EXCERPT TO READ:
Sucking tick

By: James Burrows

As trails and conservation areas reopen across Georgina, many of us are eager to socially distance in the great outdoors.

But with scenic walks comes the risk of tick-borne diseases, which increase during the summer months.

Ticks require blood to survive and can transfer disease, especially Lyme disease, from one feeding to another. But there are some actions you can take to protect yourself and your family this summer.

Ticks are attracted to carbon dioxide that we breathe, as well as body heat. They are generally found in warm places on the body and can nestle into the armpit, behind the ear, between the legs and behind the knees.

According to Public Health Ontario, early Lyme disease symptoms may include “fever, headache, muscle and joint pain, fatigue and an expanding red rash.”

Often bites can go unnoticed until they are buried deep in the skin and become difficult to remove.

The best way to avoid bites is to use insect repellant.

Our American cousins can purchase clothing treated with Permethrin, an insecticide that’s effective against ticks, or a Permethrin spray (0.5% strength) for clothing.

Neither of these has been approved by Health Canada — even though the Canadian military has been using Permethrin since the 1980s, so you can’t buy them here.

However, you can purchase a (10%) Permethrin spray for agricultural-use in Canada, and some folks dilute it down for personal use.

Make sure to tuck your pant legs into your socks and wear proper clothes when walking outside. Some experts suggest light-coloured clothing, so you can easily see a tick on your clothes.

Stay in the middle of paths, away from the high grass and brush that may appear on the edges of your hiking trail.

Also stay out of un-cleared areas in and around the forest floor. These are natural habitats for ticks who prefer moist, damp areas to those exposed to the sun.

If you have pets, it is important to make sure that ticks aren’t being brought inside and consult your veterinarian for best practices and prevention. It’s also recommended to clear tick habitat from your yard.

INFORMATION PROVIDED:
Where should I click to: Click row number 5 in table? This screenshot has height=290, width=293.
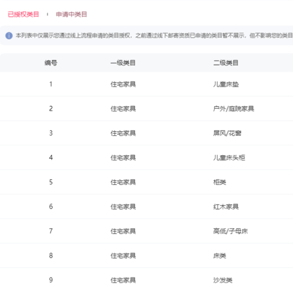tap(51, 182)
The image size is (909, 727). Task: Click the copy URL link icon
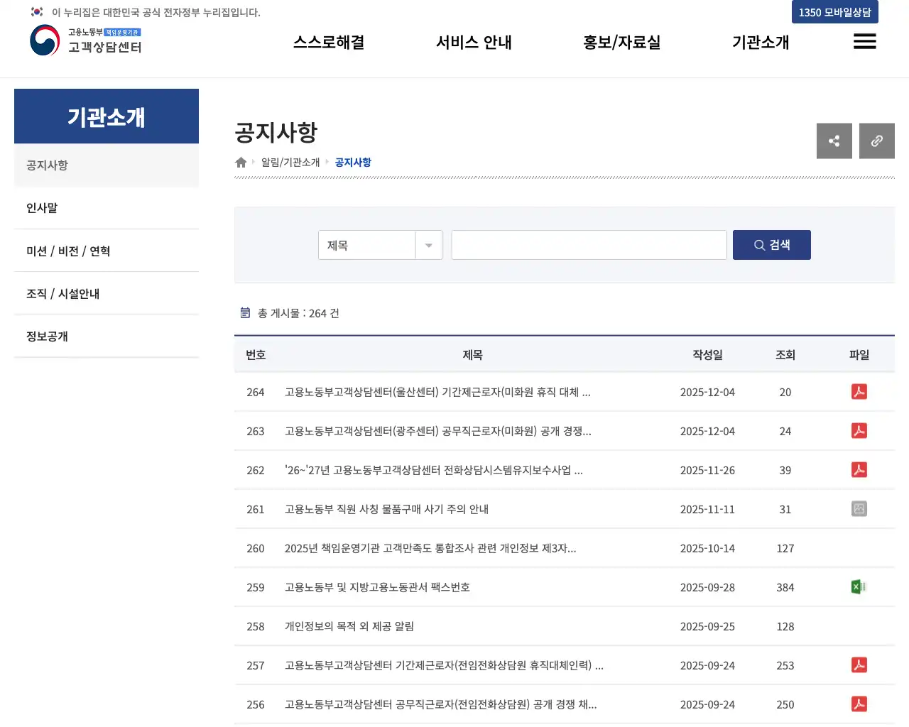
...
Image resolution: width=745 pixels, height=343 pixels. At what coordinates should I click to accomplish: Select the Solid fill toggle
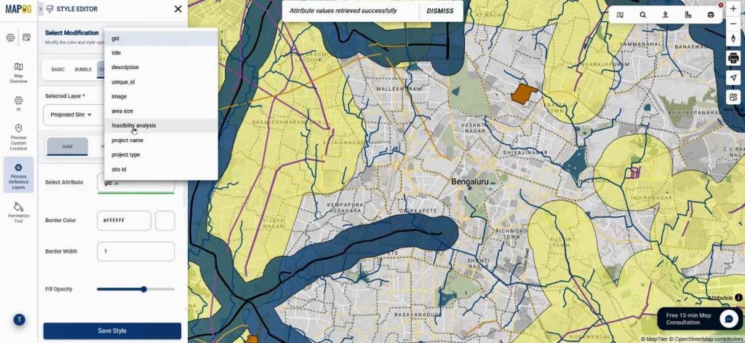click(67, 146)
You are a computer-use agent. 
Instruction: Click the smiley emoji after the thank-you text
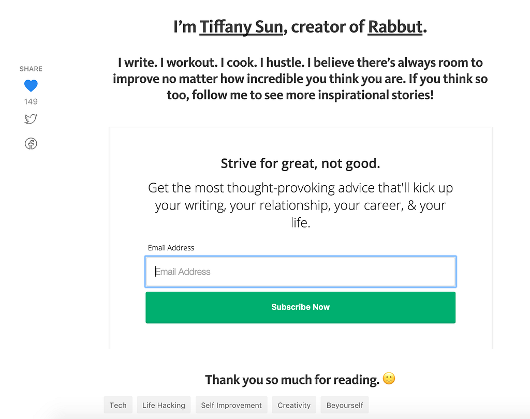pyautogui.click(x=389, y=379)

WHAT NEEDS TO BE DONE:
From the article on ticks above, extract the passage starting at "Ticks require blood" and ending at "difficult to remove.", copying it word for word.

YOUR SOLUTION:
Ticks require blood to survive and can transfer disease, especially Lyme disease, from one feeding to another. But there are some actions you can take to protect yourself and your family this summer.

Ticks are attracted to carbon dioxide that we breathe, as well as body heat. They are generally found in warm places on the body and can nestle into the armpit, behind the ear, between the legs and behind the knees.

According to Public Health Ontario, early Lyme disease symptoms may include “fever, headache, muscle and joint pain, fatigue and an expanding red rash.”

Often bites can go unnoticed until they are buried deep in the skin and become difficult to remove.